The groundwork is there, but the framing of the film falters on how well it can uphold the ping-pong and disorganized back-and-forth between the March sisters’ past and present. The difference between flashbacks and current time are difficult to distinguish from one another. The ongoing stories crashing into one another has a halfway flow but needs a stronger push yet to stitch them together. It jumps around from point to point, the purpose is there, but it’s undercooked in some measure.
Character is built into the film, but more into the characters to a greater extend. The trickle-down of heartbreak falls into place as heartbreak swap places with heartened joys. The March sisters take their hardships with a set jaw and determination beading on their brows. The more demanding their lives become, the more sacrifices they make, the more they learn that life isn’t all that they anticipated it to be, especially come Christmastime with their father away during the war.
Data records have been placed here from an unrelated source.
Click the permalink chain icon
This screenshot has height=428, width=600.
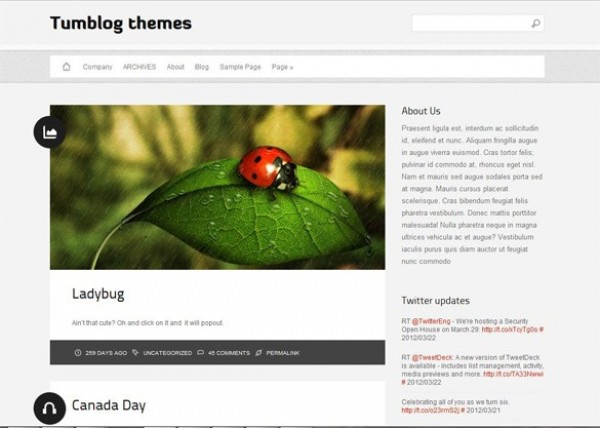pyautogui.click(x=259, y=353)
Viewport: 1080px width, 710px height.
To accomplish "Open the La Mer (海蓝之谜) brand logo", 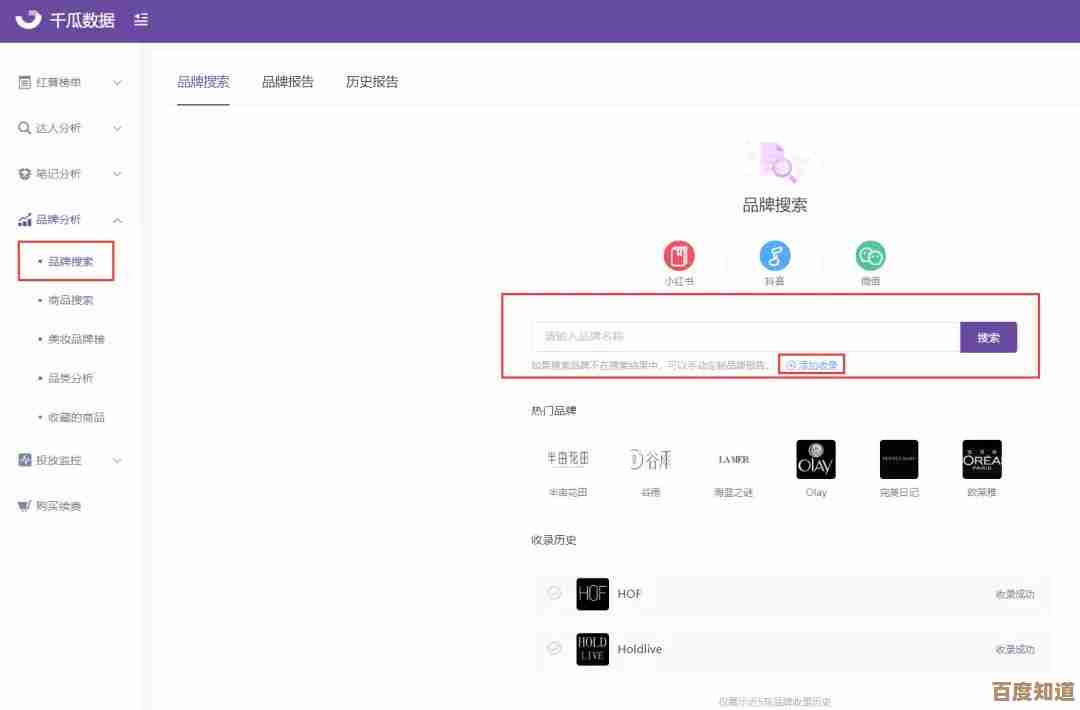I will point(733,460).
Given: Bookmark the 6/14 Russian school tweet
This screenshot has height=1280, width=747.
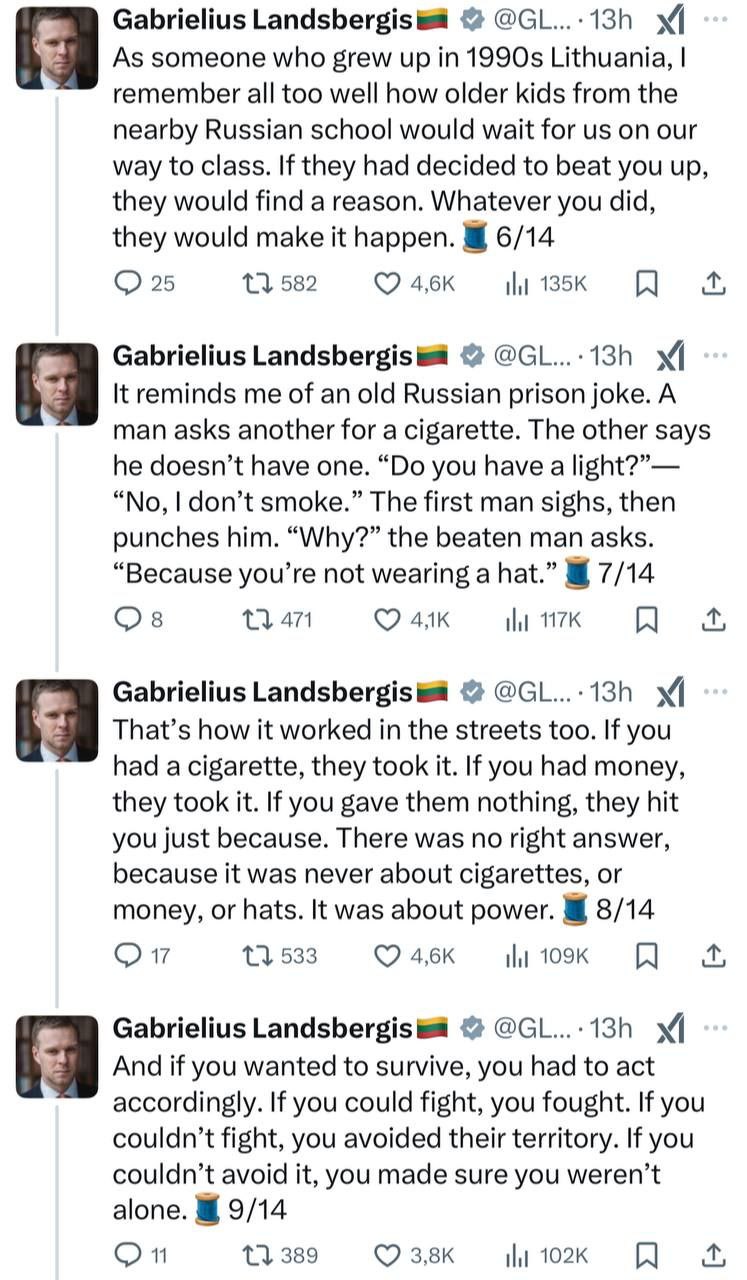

Little Women hold captive the warmth and spirit of the holidays. It embraces the feeling of being welcomed back by an old friend and encircles the universal feeling the excitement and comfort that comes with Christmas. The festivities and cheer are abundant as yuletide is wreathed around the film. Female writers rejoice; the film’s opening and the closing celebrate Jo’s jump into the literary world as an unwavering force brimming with staunch grit, bringing the film around to a full-circle wrap. Shaking its somberness, the take on the classic tale hauls itself to the end with an uplifting, cheerful, emotional upsweep with a debatable fate set for Jo.
Verdict: 8.5/10 – Little Women is a romantic, dignified, heart-aching, delicate and emotive interpretation of a timeless and beloved classic. It houses its inconsistencies and tweaks, but when putting its weaker points to the side, it remains to be lovely as a whole.